On September 6, 2018, Wowow announced that its three BS channels would be available via 24-hour streaming on Paravi for existing subscribers. Paravi’s first original drama series, Tourist, aired in 2018 across TBS, TV Tokyo, and Wowow, with exclusive extended versions streaming on Paravi.

In February 2019, Paravi introduced a plan allowing standalone online streaming of Wowow channels, which was later discontinued in 2021 when Wowow launched its own on-demand service. During the COVID-19 pandemic in March 2020, Paravi offered free streaming of select dramas and anime.

Following the February 2023 merger announcement with U-Next, Paravi's operations were fully integrated into the U-Next platform by July 2023, and its independent service was dissolved.

=== Points system ===
U-Next features a point-based system, with one point equivalent to one yen. Paid subscribers receive 1,200 points on the first day of each month. These points can be used to purchase premium content such as transactional pay-per-view (TVOD) videos and e-books, or to pay for add-on monthly subscriptions like NHK On Demand, the U-Next Soccer Pack, and the J SPORTS Volleyball Pack. Additionally, points can be redeemed for physical movie tickets at nearly all major cinema chains in Japan, covering over 3,000 screens nationwide.

== Device support ==
U-Next is accessible across a wide range of devices and platforms. The service supports streaming via web browsers, iOS and Android smartphones and tablets, and major streaming media players including Apple TV, Amazon Fire TV, and Chromecast.

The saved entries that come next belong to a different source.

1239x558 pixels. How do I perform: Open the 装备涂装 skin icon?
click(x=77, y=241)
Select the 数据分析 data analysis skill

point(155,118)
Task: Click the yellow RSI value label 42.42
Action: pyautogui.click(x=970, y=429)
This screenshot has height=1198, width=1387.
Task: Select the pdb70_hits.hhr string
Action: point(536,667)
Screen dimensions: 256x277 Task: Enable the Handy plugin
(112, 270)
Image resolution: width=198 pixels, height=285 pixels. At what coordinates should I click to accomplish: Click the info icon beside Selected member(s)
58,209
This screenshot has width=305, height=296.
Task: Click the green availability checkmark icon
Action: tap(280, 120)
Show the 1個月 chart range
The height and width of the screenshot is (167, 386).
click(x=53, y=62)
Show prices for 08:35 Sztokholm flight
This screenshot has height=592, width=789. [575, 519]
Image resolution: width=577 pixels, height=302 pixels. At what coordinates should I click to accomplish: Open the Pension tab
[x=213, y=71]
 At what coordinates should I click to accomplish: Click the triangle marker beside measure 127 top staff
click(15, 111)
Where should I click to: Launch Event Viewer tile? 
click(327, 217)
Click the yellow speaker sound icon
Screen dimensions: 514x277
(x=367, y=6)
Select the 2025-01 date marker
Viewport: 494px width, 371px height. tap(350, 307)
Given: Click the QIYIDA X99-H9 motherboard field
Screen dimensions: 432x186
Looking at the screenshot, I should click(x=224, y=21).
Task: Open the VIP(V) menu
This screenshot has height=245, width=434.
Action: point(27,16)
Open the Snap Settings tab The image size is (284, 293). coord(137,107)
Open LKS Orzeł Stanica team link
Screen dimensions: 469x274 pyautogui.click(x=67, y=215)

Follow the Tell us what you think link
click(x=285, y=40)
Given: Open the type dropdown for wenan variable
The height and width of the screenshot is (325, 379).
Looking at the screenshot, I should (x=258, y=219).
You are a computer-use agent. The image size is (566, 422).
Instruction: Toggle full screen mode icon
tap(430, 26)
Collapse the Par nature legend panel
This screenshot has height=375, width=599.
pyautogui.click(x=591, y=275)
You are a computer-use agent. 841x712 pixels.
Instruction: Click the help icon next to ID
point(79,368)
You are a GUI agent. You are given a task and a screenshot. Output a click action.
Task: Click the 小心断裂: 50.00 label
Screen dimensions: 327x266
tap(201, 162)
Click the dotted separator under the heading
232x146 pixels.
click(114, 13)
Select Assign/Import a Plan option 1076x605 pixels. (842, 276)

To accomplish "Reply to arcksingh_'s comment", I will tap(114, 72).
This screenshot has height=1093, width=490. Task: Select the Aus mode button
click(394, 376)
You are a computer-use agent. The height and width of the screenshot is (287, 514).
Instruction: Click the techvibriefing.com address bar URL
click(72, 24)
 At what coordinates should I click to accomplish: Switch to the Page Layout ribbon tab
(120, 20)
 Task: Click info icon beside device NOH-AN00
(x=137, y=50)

The application is also natively available on modern video game consoles, including the PlayStation 4 and PlayStation 5.

For living room viewing, U-Next is integrated into the smart TV operating systems of major manufacturers such as Sony (Bravia), Panasonic (Viera), Toshiba (Regza), Sharp (Aquos), and LG. The company also offers its own dedicated Android TV-based set-top box, the "U-Next TV," which features voice recognition capabilities.

Technologically, the platform supports high-definition playback, with a growing library of premium titles available in 4K UHD resolution. Depending on the device and specific content, U-Next also supports High Dynamic Range (HDR) formats, including Dolby Vision, as well as spatial audio through Dolby Atmos.